[Dataset entries]
━━━━

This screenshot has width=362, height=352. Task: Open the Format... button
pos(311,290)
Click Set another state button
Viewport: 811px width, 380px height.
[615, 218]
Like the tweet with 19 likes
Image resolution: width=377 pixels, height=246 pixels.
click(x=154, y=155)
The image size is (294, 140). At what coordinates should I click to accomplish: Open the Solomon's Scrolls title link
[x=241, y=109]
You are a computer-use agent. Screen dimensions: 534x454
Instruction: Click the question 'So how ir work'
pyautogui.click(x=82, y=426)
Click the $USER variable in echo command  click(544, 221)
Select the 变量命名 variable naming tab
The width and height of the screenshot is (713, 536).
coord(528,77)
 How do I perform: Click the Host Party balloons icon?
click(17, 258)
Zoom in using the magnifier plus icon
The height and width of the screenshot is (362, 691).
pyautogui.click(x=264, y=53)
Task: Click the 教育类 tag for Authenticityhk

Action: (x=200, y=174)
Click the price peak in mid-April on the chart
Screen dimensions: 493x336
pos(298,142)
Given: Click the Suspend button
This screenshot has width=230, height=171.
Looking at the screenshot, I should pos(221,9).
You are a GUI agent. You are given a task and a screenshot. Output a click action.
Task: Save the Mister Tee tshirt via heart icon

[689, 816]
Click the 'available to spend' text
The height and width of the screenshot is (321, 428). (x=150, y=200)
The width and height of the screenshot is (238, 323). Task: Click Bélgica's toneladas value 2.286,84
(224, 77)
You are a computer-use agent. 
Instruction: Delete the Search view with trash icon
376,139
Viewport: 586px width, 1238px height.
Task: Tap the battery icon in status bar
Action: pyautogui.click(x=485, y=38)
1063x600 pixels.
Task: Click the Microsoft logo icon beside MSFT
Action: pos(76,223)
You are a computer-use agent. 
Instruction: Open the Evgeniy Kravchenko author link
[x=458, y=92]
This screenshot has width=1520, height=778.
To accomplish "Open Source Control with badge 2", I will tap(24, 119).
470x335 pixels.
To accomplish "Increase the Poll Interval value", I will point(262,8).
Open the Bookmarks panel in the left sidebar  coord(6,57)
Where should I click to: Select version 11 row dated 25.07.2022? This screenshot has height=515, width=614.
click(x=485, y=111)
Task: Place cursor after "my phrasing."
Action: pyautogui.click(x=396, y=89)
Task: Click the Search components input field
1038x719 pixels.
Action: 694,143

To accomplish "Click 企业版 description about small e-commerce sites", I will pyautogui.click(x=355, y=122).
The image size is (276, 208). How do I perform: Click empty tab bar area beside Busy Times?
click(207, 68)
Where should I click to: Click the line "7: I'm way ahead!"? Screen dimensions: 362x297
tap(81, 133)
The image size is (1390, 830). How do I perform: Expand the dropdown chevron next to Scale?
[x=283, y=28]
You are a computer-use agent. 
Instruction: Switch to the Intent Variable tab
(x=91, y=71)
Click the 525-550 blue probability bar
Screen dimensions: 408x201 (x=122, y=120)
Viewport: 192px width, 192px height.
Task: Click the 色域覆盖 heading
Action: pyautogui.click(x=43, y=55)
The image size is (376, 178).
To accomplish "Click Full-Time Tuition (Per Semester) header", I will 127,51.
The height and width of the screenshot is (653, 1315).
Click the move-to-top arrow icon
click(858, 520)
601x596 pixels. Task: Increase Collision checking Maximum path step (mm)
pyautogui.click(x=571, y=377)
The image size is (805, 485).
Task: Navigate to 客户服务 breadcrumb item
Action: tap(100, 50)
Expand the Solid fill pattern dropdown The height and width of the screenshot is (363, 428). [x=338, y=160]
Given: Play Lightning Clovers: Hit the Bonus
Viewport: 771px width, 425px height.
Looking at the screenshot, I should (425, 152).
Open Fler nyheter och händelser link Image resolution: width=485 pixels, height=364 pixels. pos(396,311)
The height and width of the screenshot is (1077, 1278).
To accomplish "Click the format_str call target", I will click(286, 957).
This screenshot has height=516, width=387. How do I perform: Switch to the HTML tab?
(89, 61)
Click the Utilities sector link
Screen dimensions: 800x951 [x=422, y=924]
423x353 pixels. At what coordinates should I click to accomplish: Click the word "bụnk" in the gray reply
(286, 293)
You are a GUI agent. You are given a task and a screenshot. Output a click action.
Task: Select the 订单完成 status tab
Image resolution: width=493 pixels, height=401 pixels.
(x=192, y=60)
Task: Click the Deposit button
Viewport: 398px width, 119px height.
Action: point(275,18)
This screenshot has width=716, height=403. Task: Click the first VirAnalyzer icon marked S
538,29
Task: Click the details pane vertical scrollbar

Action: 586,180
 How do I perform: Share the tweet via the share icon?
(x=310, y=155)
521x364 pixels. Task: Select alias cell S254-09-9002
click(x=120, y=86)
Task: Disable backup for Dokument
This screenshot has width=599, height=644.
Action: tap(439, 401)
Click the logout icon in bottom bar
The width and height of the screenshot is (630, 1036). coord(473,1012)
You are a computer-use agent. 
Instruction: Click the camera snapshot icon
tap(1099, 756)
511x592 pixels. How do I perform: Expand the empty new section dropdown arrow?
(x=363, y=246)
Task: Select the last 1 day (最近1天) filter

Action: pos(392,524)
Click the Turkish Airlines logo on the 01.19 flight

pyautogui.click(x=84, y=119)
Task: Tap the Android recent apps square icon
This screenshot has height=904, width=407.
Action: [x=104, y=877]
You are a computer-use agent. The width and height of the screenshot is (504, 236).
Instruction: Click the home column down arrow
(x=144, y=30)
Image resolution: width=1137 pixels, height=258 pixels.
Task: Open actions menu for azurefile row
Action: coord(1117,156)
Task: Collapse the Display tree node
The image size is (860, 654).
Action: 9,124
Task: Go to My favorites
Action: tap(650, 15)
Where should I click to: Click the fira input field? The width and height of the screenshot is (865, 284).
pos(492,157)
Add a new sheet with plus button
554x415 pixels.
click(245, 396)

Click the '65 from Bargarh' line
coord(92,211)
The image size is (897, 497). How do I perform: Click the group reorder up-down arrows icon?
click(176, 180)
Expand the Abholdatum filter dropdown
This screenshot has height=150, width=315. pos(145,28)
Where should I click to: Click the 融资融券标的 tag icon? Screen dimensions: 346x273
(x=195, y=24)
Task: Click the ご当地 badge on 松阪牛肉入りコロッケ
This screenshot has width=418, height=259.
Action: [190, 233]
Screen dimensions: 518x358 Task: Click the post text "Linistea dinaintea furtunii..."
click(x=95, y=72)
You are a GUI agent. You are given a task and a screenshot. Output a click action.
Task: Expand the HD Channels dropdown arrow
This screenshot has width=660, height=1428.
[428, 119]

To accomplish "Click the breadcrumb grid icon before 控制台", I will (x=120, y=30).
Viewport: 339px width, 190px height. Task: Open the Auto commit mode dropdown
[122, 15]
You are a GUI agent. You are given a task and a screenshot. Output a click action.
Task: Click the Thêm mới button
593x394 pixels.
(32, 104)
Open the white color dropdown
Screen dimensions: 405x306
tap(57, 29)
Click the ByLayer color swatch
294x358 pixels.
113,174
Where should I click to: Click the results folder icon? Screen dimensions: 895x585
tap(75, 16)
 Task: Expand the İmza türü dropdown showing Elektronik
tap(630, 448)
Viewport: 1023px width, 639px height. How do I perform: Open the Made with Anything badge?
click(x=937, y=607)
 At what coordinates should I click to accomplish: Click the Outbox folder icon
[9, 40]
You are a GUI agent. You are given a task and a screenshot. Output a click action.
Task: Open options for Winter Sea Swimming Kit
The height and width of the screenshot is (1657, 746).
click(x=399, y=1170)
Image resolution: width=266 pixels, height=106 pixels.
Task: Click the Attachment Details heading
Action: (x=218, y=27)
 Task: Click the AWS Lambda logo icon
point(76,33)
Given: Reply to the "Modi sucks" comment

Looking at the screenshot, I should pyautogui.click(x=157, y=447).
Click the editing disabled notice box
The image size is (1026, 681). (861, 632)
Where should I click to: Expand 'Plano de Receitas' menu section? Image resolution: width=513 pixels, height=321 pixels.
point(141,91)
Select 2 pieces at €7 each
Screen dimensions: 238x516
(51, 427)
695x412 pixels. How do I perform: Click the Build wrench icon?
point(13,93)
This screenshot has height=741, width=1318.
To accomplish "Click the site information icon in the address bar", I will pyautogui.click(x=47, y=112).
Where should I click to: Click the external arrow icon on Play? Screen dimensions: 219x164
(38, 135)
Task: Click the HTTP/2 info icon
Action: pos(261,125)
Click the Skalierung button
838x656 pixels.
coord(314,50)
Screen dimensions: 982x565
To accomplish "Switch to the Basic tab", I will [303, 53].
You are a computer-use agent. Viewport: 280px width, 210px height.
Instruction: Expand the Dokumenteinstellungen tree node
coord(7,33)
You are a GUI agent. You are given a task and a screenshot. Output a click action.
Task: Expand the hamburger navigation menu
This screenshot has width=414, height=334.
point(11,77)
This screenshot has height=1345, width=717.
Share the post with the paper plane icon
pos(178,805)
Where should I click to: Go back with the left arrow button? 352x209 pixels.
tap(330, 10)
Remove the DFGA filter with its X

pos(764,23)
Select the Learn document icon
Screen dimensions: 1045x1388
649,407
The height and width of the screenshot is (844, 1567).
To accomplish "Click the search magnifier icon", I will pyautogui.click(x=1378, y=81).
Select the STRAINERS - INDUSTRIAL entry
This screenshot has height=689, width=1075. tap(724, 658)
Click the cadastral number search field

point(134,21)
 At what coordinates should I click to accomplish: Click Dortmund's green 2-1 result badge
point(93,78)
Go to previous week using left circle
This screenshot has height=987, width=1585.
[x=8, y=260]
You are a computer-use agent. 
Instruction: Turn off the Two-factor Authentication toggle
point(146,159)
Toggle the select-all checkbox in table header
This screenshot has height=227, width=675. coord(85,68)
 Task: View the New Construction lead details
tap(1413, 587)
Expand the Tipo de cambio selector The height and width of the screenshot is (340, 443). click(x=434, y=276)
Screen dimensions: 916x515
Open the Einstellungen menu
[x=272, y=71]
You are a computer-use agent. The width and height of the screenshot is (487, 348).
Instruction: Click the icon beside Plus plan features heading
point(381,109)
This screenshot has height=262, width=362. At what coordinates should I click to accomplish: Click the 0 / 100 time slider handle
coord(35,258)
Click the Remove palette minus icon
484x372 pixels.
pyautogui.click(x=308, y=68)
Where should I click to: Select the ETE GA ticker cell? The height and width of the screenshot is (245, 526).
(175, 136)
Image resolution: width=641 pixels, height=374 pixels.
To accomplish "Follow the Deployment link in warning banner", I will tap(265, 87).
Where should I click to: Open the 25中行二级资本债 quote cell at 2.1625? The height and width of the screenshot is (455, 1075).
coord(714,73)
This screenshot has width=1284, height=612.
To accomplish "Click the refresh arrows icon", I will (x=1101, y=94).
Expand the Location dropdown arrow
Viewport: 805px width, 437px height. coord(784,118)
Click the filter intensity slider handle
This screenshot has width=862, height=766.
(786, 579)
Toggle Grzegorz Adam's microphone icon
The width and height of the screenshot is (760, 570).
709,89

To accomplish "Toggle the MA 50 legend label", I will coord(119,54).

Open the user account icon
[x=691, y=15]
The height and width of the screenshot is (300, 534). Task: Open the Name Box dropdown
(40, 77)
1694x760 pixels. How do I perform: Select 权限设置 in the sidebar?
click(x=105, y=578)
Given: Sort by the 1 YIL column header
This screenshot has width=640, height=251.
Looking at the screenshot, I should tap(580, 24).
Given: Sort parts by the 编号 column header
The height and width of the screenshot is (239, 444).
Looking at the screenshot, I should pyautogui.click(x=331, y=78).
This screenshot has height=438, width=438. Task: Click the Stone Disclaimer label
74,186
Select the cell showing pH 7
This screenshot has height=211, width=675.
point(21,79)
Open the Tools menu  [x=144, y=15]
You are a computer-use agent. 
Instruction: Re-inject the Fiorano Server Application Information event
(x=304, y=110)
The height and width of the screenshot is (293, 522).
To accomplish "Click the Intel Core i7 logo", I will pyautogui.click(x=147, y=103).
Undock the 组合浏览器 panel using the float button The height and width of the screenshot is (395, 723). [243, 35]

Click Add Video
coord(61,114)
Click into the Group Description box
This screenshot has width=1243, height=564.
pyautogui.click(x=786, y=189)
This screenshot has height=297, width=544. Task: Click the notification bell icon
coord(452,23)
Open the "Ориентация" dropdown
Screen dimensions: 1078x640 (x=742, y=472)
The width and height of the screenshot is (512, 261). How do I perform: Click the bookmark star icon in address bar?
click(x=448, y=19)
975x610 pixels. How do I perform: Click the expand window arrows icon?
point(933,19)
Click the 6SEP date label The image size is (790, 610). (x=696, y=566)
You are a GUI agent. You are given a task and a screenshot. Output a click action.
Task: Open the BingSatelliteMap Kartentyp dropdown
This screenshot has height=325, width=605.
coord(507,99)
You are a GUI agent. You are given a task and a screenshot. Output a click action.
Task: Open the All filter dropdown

━━━━

*Work instruction:*
Beginning with the line above that contains "Toggle Grzegorz Adam's microphone icon", copy each line exactly up to and including the line that contains "Click the 6SEP", and go no further.

*Task result:*
Toggle Grzegorz Adam's microphone icon
The width and height of the screenshot is (760, 570).
709,89

To accomplish "Toggle the MA 50 legend label", I will coord(119,54).

Open the user account icon
[x=691, y=15]
The height and width of the screenshot is (300, 534). Task: Open the Name Box dropdown
(40, 77)
1694x760 pixels. How do I perform: Select 权限设置 in the sidebar?
click(x=105, y=578)
Given: Sort by the 1 YIL column header
This screenshot has width=640, height=251.
Looking at the screenshot, I should tap(580, 24).
Given: Sort parts by the 编号 column header
The height and width of the screenshot is (239, 444).
Looking at the screenshot, I should pyautogui.click(x=331, y=78).
This screenshot has height=438, width=438. Task: Click the Stone Disclaimer label
74,186
Select the cell showing pH 7
This screenshot has height=211, width=675.
point(21,79)
Open the Tools menu  [x=144, y=15]
You are a computer-use agent. 
Instruction: Re-inject the Fiorano Server Application Information event
(x=304, y=110)
The height and width of the screenshot is (293, 522).
To accomplish "Click the Intel Core i7 logo", I will pyautogui.click(x=147, y=103).
Undock the 组合浏览器 panel using the float button The height and width of the screenshot is (395, 723). [243, 35]

Click Add Video
coord(61,114)
Click into the Group Description box
This screenshot has width=1243, height=564.
pyautogui.click(x=786, y=189)
This screenshot has height=297, width=544. Task: Click the notification bell icon
coord(452,23)
Open the "Ориентация" dropdown
Screen dimensions: 1078x640 (x=742, y=472)
The width and height of the screenshot is (512, 261). How do I perform: Click the bookmark star icon in address bar?
click(x=448, y=19)
975x610 pixels. How do I perform: Click the expand window arrows icon?
point(933,19)
Click the 6SEP date label The image size is (790, 610). (x=696, y=566)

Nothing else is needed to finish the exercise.